▶ **The records**:

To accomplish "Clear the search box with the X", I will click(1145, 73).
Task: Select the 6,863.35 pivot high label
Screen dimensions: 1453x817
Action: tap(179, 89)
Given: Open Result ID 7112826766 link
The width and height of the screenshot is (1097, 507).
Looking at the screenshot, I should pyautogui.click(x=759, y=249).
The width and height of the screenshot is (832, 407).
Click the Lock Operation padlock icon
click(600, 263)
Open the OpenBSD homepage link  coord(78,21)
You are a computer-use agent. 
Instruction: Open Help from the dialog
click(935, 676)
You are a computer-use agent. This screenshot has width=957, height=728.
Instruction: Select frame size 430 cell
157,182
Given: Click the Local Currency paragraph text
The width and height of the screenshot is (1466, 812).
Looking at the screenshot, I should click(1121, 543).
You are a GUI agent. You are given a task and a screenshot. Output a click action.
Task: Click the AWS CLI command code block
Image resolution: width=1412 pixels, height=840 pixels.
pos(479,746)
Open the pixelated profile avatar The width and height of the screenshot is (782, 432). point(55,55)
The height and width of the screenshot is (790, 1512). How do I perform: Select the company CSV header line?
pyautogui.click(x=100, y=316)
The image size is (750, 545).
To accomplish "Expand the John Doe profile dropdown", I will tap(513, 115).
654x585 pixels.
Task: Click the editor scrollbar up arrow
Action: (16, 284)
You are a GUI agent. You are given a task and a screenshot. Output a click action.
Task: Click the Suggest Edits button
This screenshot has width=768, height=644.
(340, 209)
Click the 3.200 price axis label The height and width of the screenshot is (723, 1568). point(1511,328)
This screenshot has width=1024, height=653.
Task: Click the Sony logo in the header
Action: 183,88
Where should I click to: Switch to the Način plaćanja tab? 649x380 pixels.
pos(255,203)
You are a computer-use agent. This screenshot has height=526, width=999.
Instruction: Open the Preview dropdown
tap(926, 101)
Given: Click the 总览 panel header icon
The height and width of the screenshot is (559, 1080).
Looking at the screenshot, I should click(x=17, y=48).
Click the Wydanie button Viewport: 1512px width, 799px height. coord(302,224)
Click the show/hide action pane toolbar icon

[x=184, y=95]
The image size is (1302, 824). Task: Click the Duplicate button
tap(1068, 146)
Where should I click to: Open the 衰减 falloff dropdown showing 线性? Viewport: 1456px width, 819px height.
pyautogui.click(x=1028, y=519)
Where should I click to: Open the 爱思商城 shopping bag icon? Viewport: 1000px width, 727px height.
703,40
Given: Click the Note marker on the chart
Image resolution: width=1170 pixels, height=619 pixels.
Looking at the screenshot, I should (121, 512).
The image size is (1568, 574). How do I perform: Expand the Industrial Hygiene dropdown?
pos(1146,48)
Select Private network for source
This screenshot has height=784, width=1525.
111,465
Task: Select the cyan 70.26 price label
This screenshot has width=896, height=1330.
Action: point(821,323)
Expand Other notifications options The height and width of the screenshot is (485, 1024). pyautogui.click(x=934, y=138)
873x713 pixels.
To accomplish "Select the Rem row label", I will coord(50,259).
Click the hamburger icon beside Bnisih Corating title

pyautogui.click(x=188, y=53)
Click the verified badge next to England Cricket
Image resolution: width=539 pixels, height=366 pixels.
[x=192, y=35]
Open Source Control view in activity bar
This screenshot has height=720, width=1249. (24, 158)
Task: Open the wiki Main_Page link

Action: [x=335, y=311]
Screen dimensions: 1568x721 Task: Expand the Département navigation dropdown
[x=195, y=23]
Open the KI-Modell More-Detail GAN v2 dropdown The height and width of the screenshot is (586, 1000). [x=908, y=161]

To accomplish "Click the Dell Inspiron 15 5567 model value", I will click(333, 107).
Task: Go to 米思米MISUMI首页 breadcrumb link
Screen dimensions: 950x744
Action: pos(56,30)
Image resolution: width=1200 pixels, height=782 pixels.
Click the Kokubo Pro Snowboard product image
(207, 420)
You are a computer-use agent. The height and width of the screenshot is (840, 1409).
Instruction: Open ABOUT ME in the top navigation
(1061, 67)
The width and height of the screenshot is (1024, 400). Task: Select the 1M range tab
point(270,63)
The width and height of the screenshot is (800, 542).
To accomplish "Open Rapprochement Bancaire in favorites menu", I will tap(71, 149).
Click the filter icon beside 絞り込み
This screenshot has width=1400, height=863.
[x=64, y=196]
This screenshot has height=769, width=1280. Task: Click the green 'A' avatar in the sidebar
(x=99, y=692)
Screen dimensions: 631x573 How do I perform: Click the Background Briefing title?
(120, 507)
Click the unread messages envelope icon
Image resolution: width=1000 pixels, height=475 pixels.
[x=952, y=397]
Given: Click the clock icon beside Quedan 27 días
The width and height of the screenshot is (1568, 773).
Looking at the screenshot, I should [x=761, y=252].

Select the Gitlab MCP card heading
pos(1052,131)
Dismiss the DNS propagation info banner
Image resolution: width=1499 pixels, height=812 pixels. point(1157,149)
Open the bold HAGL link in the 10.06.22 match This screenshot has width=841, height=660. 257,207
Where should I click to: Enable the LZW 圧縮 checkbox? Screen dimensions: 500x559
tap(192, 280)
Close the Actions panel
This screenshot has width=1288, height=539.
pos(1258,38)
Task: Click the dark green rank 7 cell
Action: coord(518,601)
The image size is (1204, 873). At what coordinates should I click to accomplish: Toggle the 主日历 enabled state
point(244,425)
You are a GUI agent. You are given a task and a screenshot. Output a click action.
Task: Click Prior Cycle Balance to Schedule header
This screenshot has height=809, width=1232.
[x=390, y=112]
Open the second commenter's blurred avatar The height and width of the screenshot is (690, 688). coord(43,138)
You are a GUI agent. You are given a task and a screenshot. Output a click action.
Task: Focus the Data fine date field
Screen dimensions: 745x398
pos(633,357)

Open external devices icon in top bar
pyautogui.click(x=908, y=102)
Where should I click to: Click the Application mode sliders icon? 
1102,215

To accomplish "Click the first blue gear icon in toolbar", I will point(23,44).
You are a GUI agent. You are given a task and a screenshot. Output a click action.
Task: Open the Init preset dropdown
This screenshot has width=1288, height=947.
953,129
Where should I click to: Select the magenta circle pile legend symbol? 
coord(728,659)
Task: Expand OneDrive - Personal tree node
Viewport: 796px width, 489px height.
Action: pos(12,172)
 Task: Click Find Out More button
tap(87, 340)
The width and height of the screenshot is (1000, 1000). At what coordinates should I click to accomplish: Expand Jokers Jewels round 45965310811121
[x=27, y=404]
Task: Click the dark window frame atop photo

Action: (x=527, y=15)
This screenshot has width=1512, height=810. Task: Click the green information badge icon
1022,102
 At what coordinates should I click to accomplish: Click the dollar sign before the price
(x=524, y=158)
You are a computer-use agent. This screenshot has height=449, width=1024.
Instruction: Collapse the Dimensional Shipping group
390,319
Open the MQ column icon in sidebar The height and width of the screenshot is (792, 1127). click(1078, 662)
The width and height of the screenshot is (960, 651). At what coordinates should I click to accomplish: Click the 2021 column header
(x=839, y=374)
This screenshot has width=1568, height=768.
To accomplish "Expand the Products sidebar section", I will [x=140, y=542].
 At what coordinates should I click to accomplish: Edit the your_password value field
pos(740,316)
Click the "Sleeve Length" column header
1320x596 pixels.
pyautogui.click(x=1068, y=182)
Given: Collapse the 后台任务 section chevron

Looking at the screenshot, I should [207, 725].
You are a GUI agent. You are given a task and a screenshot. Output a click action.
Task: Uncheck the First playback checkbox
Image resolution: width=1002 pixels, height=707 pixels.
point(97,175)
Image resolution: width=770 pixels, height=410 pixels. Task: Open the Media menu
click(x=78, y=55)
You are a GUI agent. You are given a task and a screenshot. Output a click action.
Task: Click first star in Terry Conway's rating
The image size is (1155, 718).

▶ **Exercise brief**: Reproduce the rows above exactly, starting with the line that contains "The width and height of the screenshot is (800, 542)." and continuing through the line that contains "I will point(23,44).", including both of those lines.

▶ **Written solution**:
The width and height of the screenshot is (800, 542).
To accomplish "Open Rapprochement Bancaire in favorites menu", I will tap(71, 149).
Click the filter icon beside 絞り込み
This screenshot has width=1400, height=863.
[x=64, y=196]
This screenshot has height=769, width=1280. Task: Click the green 'A' avatar in the sidebar
(x=99, y=692)
Screen dimensions: 631x573 How do I perform: Click the Background Briefing title?
(120, 507)
Click the unread messages envelope icon
Image resolution: width=1000 pixels, height=475 pixels.
[x=952, y=397]
Given: Click the clock icon beside Quedan 27 días
The width and height of the screenshot is (1568, 773).
Looking at the screenshot, I should [x=761, y=252].

Select the Gitlab MCP card heading
pos(1052,131)
Dismiss the DNS propagation info banner
Image resolution: width=1499 pixels, height=812 pixels. point(1157,149)
Open the bold HAGL link in the 10.06.22 match This screenshot has width=841, height=660. 257,207
Where should I click to: Enable the LZW 圧縮 checkbox? Screen dimensions: 500x559
tap(192, 280)
Close the Actions panel
This screenshot has width=1288, height=539.
pos(1258,38)
Task: Click the dark green rank 7 cell
Action: coord(518,601)
The image size is (1204, 873). At what coordinates should I click to accomplish: Toggle the 主日历 enabled state
point(244,425)
You are a GUI agent. You are given a task and a screenshot. Output a click action.
Task: Click Prior Cycle Balance to Schedule header
This screenshot has height=809, width=1232.
[x=390, y=112]
Open the second commenter's blurred avatar The height and width of the screenshot is (690, 688). coord(43,138)
You are a GUI agent. You are given a task and a screenshot. Output a click action.
Task: Focus the Data fine date field
Screen dimensions: 745x398
pos(633,357)

Open external devices icon in top bar
pyautogui.click(x=908, y=102)
Where should I click to: Click the Application mode sliders icon? 
1102,215

To accomplish "Click the first blue gear icon in toolbar", I will point(23,44).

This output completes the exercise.